● Directions for this task
Reproduce exactly the lines of this material that begin at the line with "Task: Click the Keyboard shortcuts map link" and end at the line with "You are a computer-use", both included. Omit the pictures and everything else.
*** Opening Data for processing ***
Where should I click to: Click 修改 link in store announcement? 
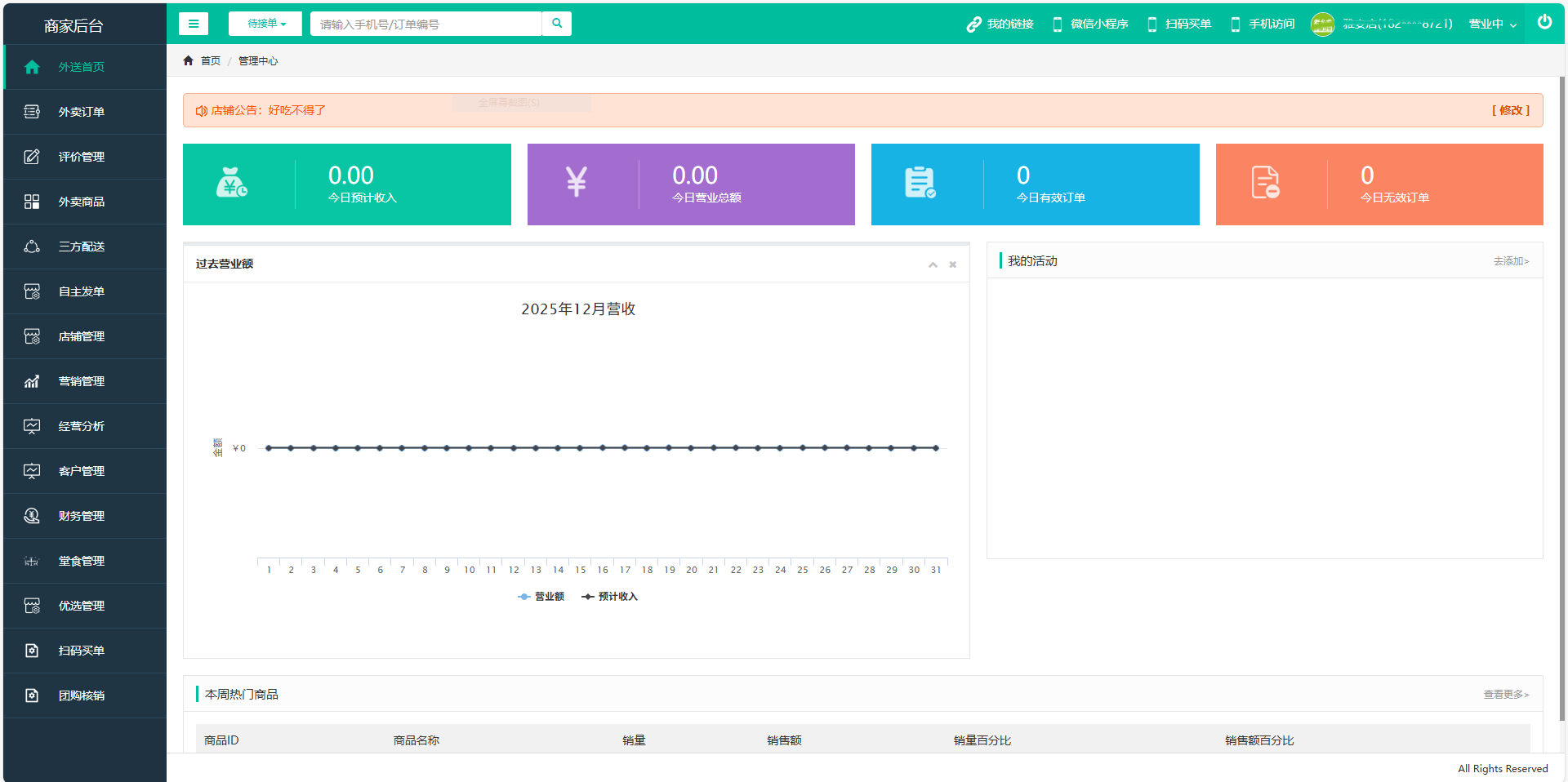(1511, 110)
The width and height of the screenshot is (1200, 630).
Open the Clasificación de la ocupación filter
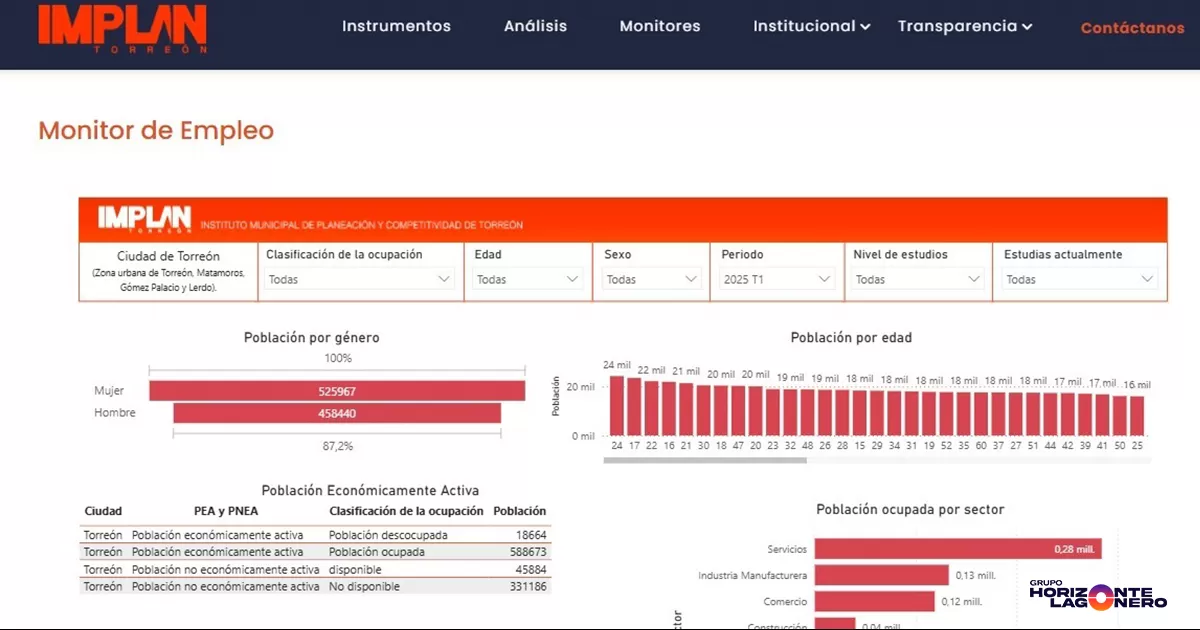pyautogui.click(x=359, y=279)
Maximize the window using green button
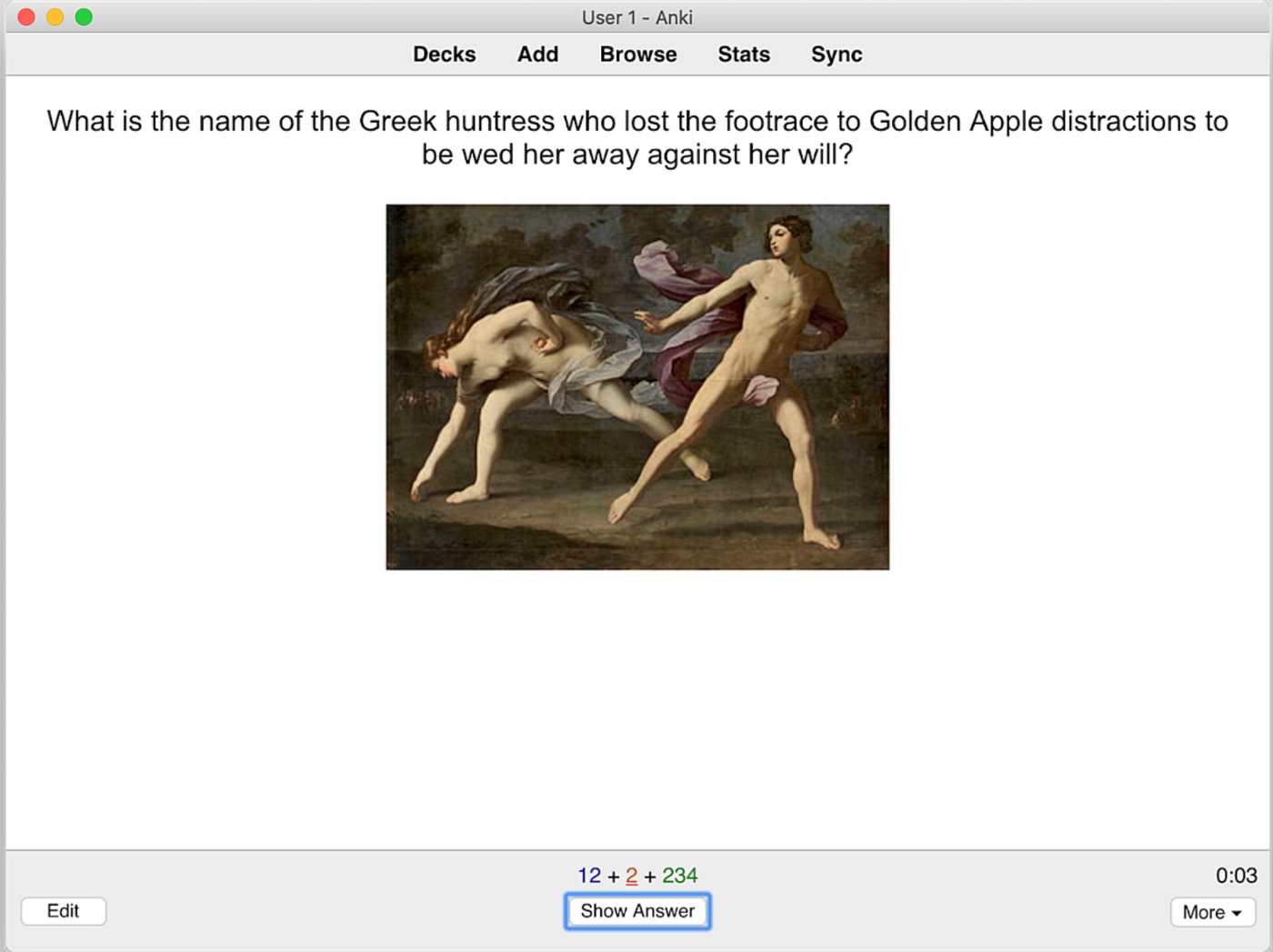 click(x=84, y=17)
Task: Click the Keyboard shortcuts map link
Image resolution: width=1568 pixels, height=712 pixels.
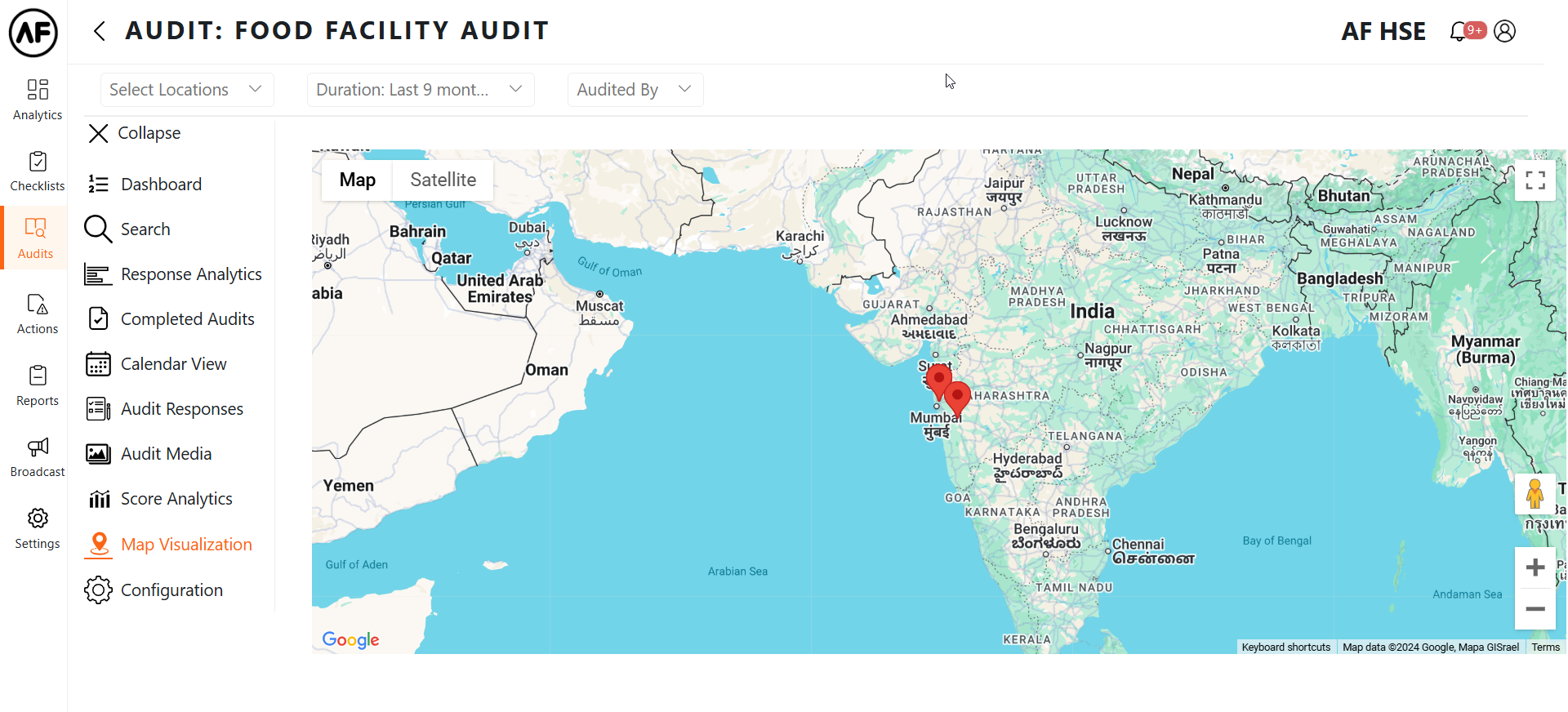Action: pos(1285,647)
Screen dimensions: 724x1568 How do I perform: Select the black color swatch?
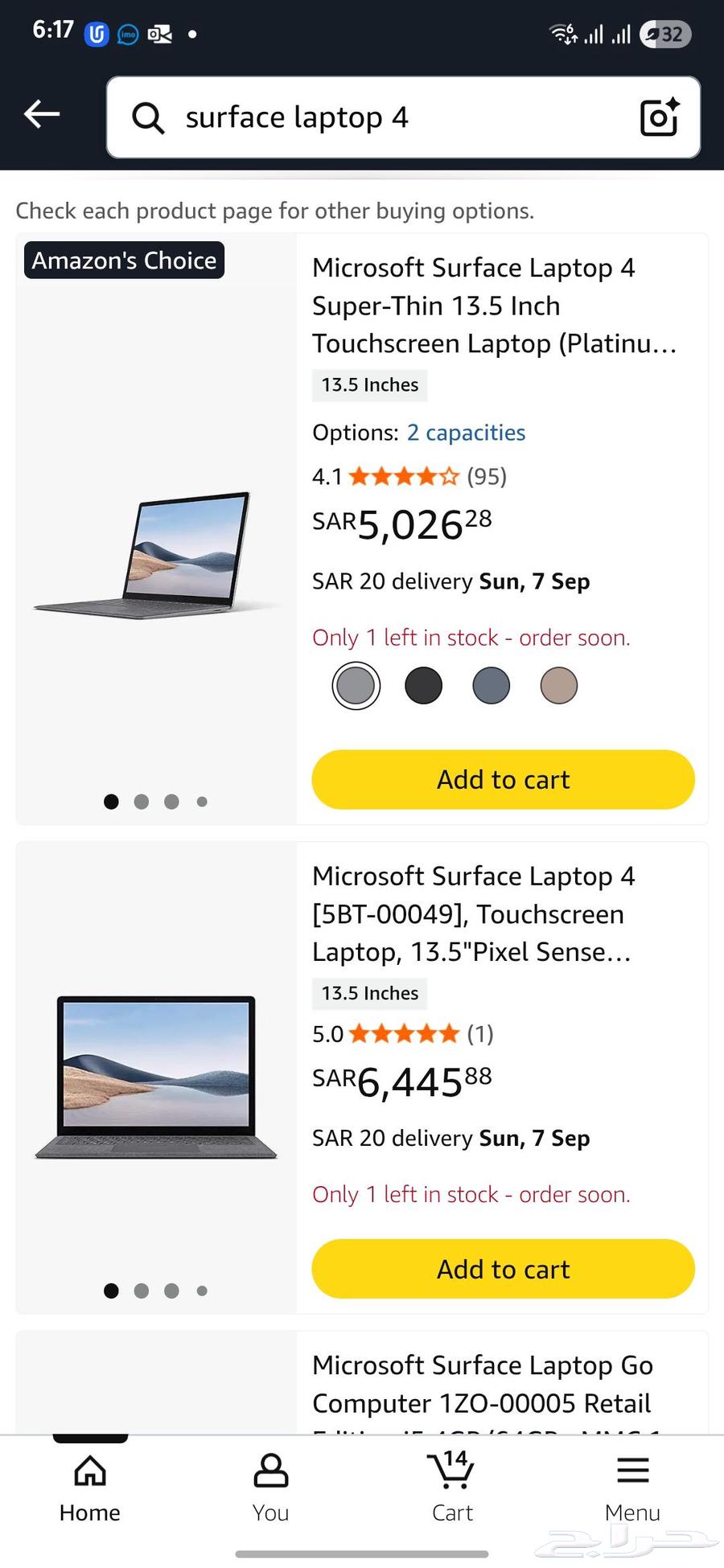tap(423, 686)
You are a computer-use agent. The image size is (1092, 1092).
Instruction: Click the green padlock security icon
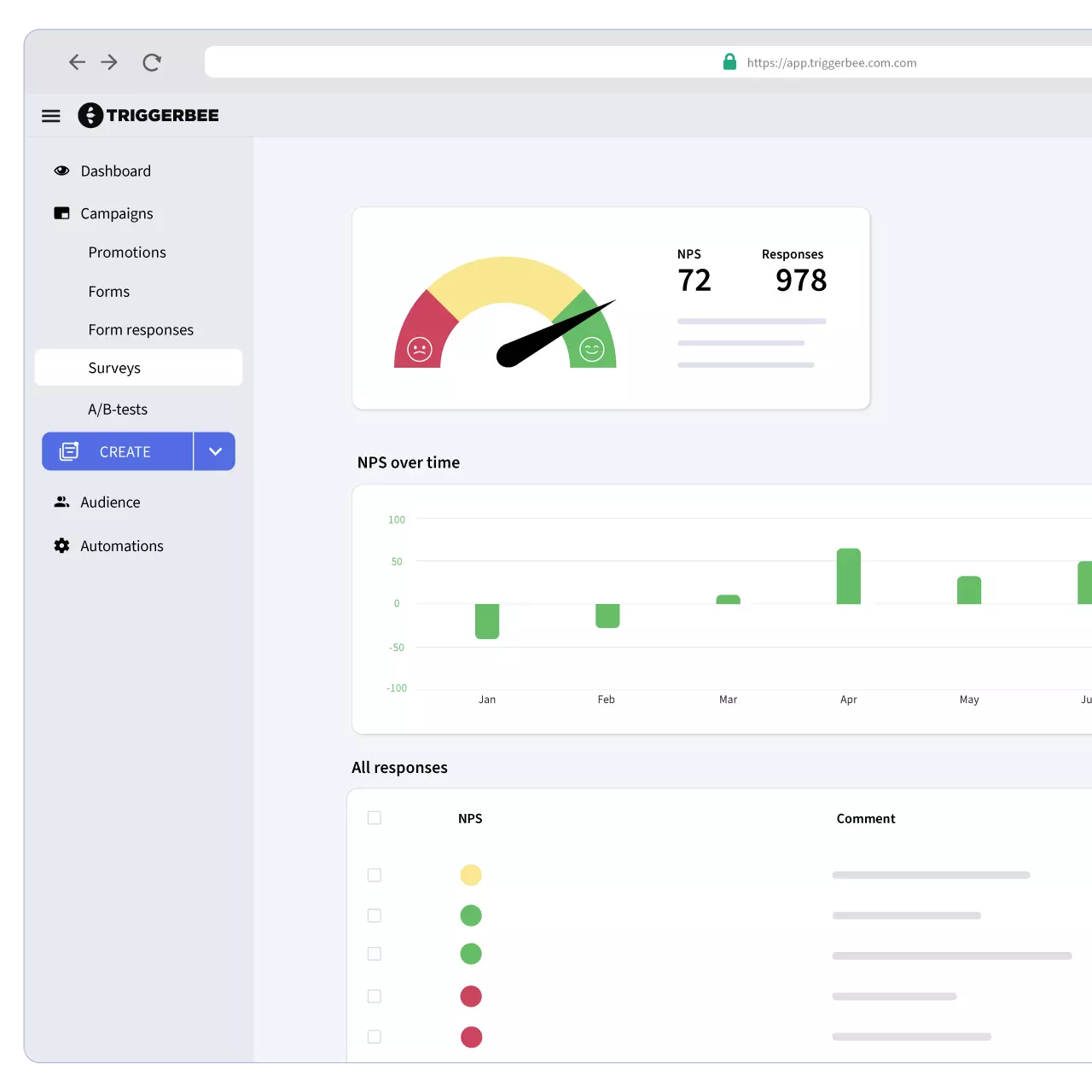[x=729, y=62]
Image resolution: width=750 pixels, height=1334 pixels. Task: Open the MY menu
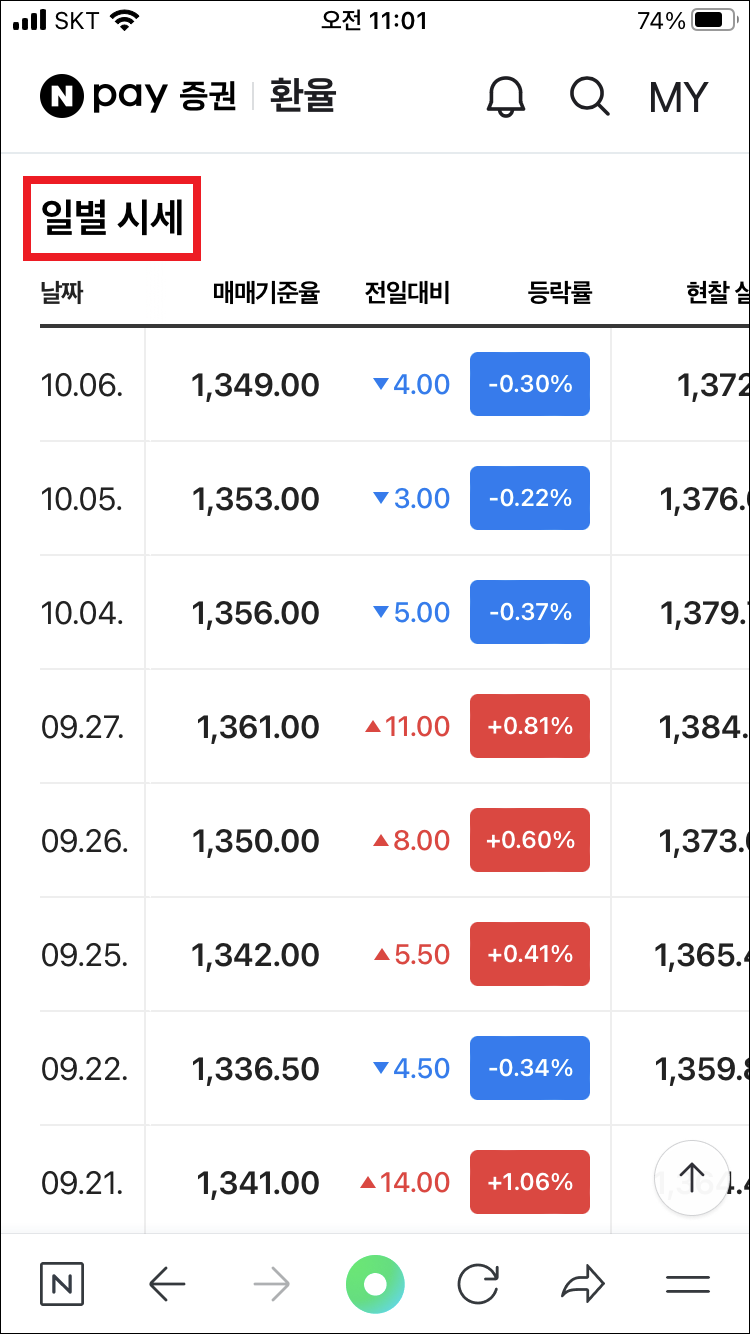click(678, 97)
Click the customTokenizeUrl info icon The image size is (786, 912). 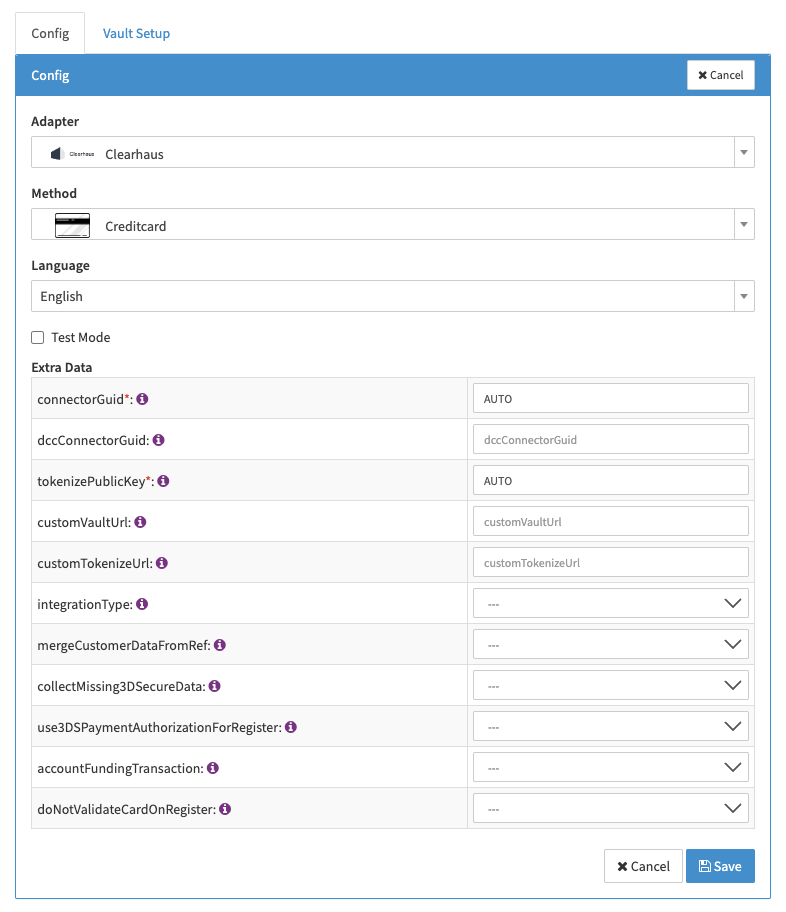[162, 563]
*** Closing Data for processing ***
● Answer space
Task: Click the Keyboard shortcuts map link
Image resolution: width=1568 pixels, height=712 pixels.
Action: pos(1285,647)
Screen dimensions: 724x1568 How do I perform: Select the black color swatch?
tap(423, 686)
You are a computer-use agent. The image size is (1092, 1092).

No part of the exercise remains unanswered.